Frankfurt/Main (dpa) - Speerwurf-Olympiasieger Thomas Röhler ist angesichts der Auswirkungen der Coronavirus-Pandemie für eine Verschiebung der Olympischen Spiele in Tokio.

"In vielen Verbänden wurden die Qualifikationskriterien bereits vereinfacht, weil in der Leichtathletik die wenigsten schon qualifiziert sind", sagte der 28 Jahre alte Jenaer im Interview mit dem "Sportbuzzer". "Ich sehe derzeit keine Grundlage für einen fairen sportlichen Vergleich - und das sollen die Olympischen Spiele sein."

Der Weltklassewerfer kenne viele Sportler, die nicht richtig trainieren können. "Eine Vorbereitung unter normalen Umständen ist nicht möglich", sagte Röhler, der im Weltverband World Athletics Mitglied in der Athletenkommission ist. "In manchen Ländern gibt es derweil keine Einschränkungen.

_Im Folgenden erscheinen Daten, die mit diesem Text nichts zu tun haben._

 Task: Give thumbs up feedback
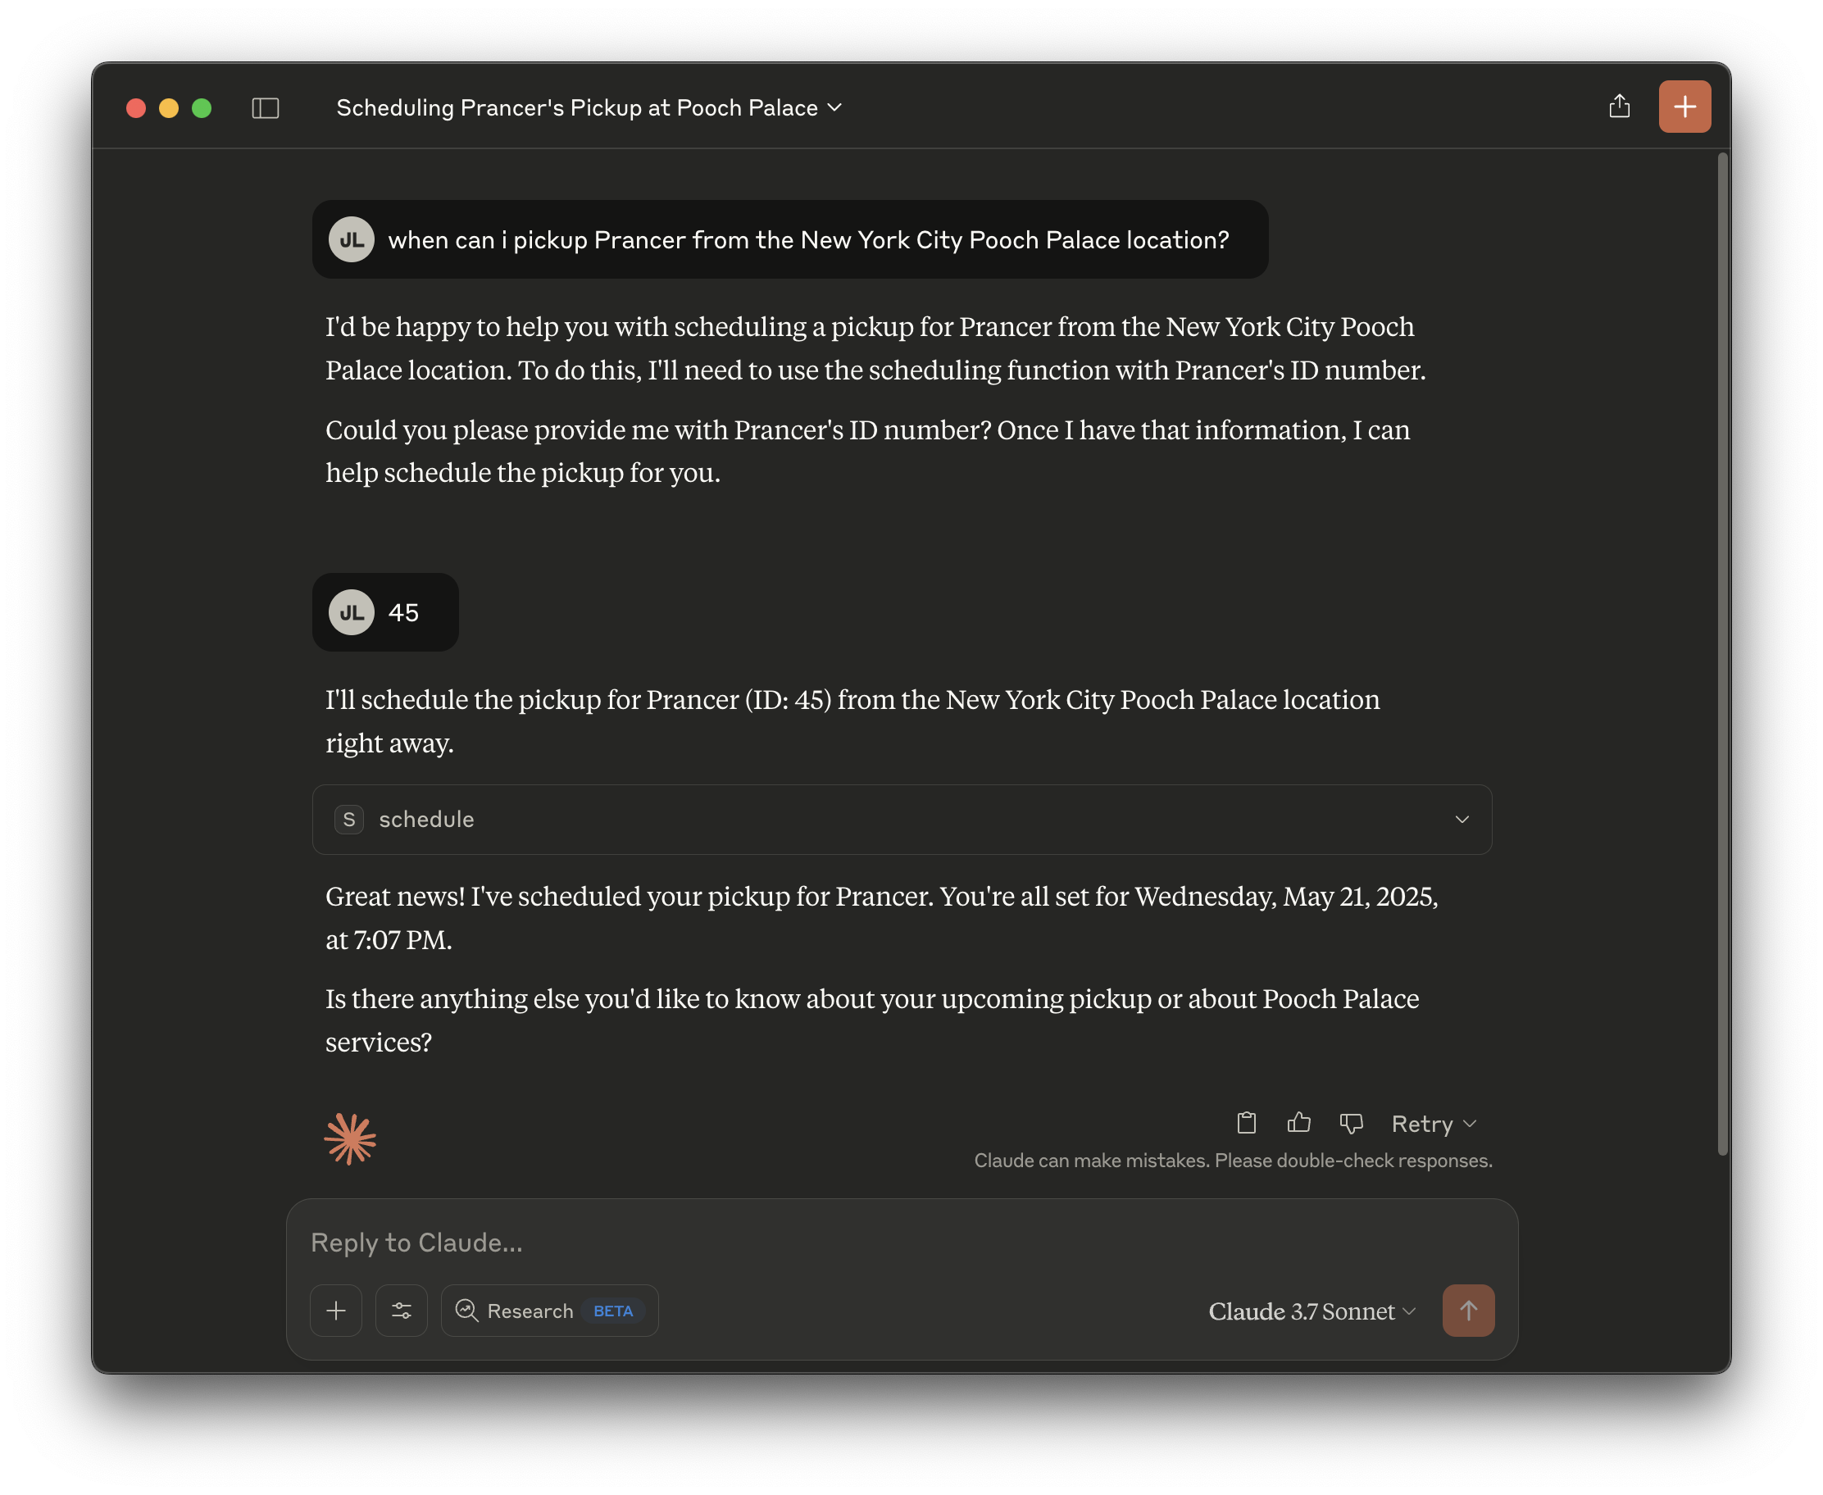pos(1299,1123)
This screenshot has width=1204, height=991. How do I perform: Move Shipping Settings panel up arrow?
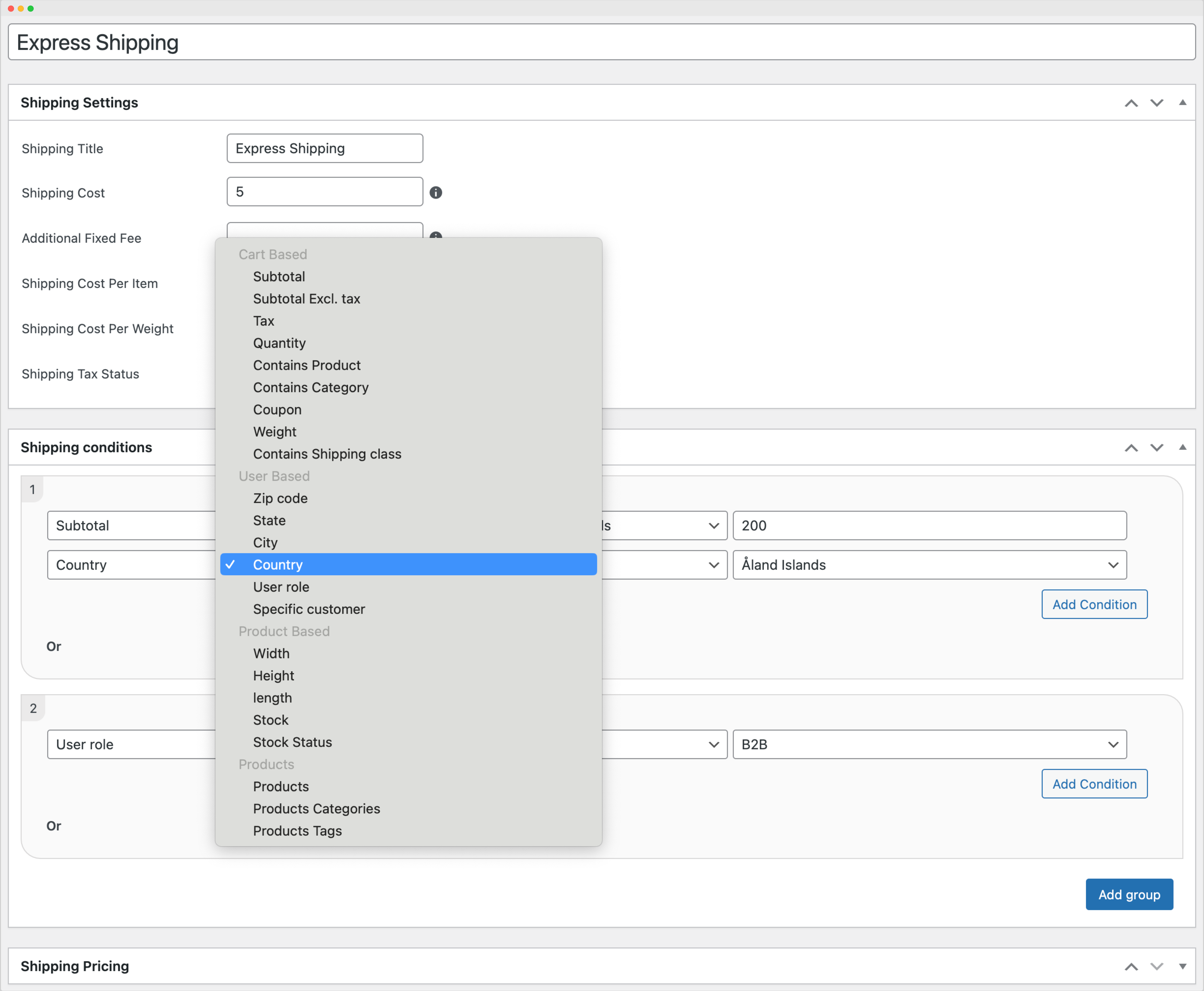pos(1131,103)
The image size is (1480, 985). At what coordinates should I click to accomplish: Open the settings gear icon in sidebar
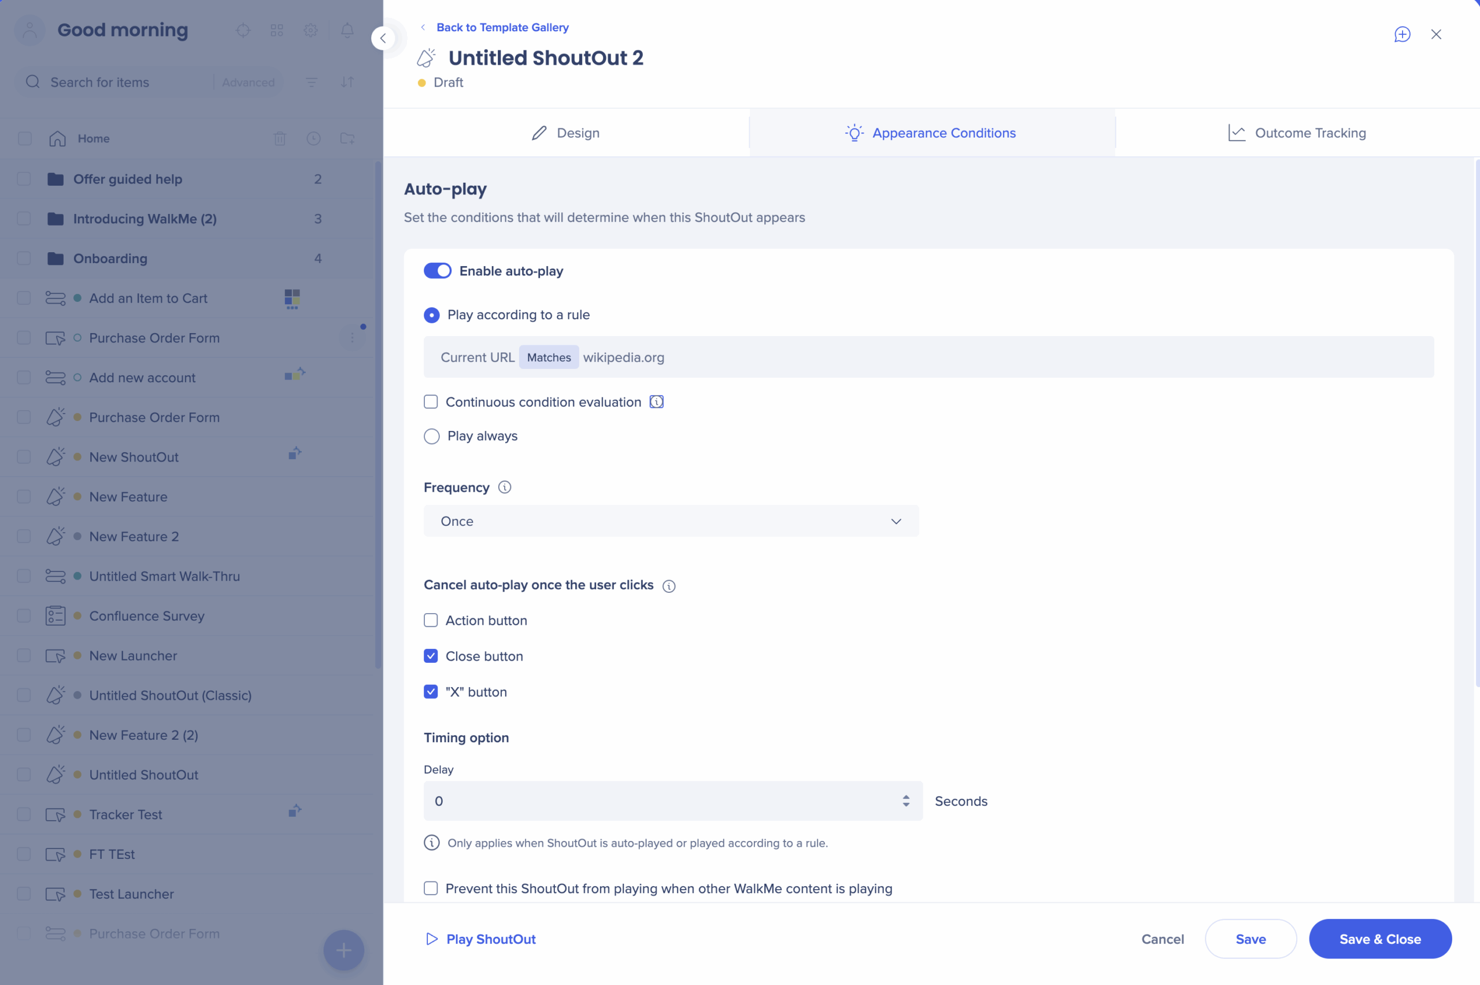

Da gibt es einfach unterschiedliche Voraussetzungen." Deshalb würde er sich über eine Verschiebung der Spiele freuen, "um die Ausgangslage für alle auf null zu setzen".

Er wisse aber auch, was finanziell für die Athleten an den Spielen hängt. "Wir sind stark beeinflusst, ich bin aber aktuell so aufgestellt, dass ich für Krisensituationen gewappnet bin", sagte Röhler. "Klar, es sollte kein Dauerzustand werden."

Dass der Profifußball über Finanzsorgen klage, amüsiere ihn etwas. "Der Fußball setzt Unmengen an Geld um - und jetzt sollen die die Ersten sein, die finanzielle Probleme bekommen?", fragte er rhetorisch. "Da mussten wir im Trainingslager schon schmunzeln."

Eine mögliche Unterstützung der Sportler durch den Staat fände Röhler gut. "Ich würde es mir wünschen, weil wir als Sportler auch unser Land vertreten. Von uns wird gefordert, dass wir uns professionell weiter auf die Olympischen Spiele vorbereiten", meinte er. "Und spätestens 2021 werden wieder wichtige Wettkämpfe stattfinden. Ich bin gespannt, ob wir Unterstützung bekommen."